[Recorded data]
+++++

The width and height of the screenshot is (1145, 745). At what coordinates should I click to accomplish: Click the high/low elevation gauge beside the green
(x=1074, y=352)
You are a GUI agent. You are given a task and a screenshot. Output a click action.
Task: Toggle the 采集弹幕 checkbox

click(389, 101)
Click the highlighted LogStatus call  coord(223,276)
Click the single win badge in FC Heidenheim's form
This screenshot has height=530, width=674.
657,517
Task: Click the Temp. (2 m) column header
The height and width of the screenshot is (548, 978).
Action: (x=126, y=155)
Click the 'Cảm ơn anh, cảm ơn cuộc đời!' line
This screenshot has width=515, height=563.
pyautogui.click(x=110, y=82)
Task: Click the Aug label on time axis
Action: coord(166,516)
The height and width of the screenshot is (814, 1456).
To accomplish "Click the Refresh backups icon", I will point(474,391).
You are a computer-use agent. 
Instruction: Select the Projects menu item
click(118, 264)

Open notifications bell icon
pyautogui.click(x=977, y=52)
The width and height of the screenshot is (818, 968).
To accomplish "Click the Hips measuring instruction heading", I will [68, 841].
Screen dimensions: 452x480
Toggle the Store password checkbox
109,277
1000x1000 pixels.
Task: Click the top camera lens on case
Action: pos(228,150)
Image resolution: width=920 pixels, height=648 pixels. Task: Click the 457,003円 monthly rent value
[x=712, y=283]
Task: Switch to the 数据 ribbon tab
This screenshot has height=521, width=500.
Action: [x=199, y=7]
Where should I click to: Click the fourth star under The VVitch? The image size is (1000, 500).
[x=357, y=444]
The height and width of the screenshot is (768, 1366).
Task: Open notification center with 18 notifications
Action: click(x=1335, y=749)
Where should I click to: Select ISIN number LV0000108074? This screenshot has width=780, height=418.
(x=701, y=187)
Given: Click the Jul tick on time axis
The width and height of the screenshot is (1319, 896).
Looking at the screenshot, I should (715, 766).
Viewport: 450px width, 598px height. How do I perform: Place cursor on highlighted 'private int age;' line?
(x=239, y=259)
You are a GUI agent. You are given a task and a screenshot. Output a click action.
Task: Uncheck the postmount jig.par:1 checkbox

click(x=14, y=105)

+++++

» **Assigned task**
In the entries above, how many lines contain the string "will"? Say only the number.

» **Solution**
2